Task brief: Say, as a bare number, how many lines of the listing contain "header".

== Segment start ==

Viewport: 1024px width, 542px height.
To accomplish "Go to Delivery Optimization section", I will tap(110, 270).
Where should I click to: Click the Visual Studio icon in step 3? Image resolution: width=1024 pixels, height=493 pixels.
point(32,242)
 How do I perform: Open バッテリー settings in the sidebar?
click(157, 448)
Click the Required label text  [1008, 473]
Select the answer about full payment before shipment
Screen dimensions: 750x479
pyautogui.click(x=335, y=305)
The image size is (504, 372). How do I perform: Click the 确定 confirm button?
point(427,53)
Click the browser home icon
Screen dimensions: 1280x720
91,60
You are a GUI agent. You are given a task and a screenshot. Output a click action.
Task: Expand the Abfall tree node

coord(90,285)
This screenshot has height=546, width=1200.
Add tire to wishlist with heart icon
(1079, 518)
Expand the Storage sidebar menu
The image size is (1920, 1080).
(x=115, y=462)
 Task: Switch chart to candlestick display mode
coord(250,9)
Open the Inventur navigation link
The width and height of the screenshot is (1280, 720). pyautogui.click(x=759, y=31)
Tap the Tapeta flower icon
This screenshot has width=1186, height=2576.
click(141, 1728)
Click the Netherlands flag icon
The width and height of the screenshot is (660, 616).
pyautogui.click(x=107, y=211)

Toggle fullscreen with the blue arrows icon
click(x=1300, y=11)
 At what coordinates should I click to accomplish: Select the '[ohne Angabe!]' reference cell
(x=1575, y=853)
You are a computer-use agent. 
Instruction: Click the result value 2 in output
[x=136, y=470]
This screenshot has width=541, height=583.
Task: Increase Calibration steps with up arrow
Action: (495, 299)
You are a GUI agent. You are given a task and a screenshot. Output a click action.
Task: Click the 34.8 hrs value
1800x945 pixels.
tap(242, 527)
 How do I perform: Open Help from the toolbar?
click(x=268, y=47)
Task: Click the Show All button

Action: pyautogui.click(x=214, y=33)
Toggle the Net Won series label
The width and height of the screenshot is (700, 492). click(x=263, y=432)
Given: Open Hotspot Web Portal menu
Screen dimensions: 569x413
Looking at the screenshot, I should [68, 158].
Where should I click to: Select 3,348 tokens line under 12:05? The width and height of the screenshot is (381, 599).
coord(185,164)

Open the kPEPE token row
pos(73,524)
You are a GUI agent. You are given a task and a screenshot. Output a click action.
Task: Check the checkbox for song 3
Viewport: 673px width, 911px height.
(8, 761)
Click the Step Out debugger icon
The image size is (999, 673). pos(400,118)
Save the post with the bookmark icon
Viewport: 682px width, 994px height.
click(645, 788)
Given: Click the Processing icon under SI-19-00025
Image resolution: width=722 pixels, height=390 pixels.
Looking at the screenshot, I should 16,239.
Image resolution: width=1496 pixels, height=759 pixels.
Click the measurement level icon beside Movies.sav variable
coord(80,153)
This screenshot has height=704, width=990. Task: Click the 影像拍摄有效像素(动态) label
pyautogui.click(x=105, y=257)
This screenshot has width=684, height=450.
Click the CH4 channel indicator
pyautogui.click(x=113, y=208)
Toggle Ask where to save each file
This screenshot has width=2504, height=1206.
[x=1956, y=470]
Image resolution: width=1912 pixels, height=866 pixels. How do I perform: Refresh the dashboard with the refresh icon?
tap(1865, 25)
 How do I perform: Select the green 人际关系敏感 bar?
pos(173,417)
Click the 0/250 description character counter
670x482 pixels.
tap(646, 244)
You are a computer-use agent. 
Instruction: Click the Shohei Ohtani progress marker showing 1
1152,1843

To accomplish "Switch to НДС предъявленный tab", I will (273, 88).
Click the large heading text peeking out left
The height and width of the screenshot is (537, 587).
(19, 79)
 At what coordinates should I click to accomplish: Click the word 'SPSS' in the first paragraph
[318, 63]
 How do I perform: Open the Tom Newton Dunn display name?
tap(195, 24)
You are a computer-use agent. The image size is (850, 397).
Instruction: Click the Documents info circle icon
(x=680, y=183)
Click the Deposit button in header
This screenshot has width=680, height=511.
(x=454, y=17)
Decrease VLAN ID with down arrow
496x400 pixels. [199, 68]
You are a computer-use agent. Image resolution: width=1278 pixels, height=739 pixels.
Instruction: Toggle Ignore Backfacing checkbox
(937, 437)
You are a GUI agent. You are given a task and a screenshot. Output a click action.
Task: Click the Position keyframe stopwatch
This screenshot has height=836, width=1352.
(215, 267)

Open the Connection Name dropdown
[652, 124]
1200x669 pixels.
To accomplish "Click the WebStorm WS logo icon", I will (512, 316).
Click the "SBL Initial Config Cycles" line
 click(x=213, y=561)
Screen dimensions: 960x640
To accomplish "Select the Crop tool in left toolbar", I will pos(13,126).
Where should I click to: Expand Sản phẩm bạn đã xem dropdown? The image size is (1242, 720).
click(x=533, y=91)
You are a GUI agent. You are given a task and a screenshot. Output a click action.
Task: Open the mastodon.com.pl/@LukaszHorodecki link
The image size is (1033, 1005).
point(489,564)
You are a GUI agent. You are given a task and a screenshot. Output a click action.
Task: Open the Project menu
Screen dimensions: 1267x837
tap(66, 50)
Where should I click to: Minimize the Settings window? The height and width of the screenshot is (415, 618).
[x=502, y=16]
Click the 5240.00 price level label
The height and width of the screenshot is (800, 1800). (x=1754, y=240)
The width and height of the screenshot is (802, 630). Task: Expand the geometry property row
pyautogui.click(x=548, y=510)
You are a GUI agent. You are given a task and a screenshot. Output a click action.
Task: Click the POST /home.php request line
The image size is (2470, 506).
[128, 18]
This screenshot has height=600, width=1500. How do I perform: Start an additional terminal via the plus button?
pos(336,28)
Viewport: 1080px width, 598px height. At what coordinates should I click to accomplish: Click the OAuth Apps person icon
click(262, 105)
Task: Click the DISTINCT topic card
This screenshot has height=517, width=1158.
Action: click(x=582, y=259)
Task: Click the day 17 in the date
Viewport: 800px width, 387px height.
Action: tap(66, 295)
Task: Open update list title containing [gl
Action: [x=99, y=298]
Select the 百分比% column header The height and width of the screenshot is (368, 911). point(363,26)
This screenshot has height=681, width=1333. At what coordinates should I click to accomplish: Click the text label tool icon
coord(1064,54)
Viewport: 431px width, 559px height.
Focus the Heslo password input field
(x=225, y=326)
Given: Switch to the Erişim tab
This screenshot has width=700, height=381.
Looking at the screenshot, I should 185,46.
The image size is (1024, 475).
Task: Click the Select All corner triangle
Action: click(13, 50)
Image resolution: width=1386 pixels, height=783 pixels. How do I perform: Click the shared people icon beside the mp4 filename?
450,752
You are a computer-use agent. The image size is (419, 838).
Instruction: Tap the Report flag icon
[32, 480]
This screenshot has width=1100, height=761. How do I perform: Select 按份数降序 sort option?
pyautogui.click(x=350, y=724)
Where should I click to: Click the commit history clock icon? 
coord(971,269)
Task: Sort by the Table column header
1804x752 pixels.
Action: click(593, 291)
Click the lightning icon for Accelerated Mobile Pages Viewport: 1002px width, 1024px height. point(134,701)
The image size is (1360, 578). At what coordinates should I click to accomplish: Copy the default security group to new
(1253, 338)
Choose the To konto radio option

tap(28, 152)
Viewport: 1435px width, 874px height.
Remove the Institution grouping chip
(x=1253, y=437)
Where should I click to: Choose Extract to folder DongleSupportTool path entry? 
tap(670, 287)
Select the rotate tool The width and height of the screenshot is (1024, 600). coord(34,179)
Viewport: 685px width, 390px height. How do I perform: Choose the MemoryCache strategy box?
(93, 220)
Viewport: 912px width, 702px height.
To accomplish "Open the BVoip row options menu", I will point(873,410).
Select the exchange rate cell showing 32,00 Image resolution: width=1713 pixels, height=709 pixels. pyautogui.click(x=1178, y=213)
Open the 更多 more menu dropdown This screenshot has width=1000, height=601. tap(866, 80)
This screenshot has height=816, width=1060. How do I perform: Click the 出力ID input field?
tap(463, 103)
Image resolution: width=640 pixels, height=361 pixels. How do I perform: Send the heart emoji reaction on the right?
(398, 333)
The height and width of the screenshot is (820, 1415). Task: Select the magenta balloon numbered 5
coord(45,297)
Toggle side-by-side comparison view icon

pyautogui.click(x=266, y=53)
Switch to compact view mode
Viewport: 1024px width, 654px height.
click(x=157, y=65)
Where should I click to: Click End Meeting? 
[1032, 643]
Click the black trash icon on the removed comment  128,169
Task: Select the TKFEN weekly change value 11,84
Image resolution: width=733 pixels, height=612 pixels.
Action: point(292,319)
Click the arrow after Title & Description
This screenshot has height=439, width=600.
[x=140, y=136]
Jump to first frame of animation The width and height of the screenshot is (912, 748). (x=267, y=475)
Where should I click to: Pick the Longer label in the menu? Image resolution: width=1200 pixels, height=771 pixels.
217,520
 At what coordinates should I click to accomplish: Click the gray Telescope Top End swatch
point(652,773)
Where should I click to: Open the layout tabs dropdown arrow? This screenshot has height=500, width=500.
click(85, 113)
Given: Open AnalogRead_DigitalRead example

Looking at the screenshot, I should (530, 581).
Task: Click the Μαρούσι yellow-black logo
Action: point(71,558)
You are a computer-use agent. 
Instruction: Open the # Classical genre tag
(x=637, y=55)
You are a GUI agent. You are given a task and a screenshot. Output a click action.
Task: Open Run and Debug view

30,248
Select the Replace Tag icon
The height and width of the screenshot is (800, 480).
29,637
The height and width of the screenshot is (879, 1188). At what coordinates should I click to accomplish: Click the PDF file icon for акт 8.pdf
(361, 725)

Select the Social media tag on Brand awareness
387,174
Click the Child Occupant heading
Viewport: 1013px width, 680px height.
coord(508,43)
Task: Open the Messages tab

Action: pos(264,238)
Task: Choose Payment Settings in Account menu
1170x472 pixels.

== Segment end ==

Response to this exercise: 3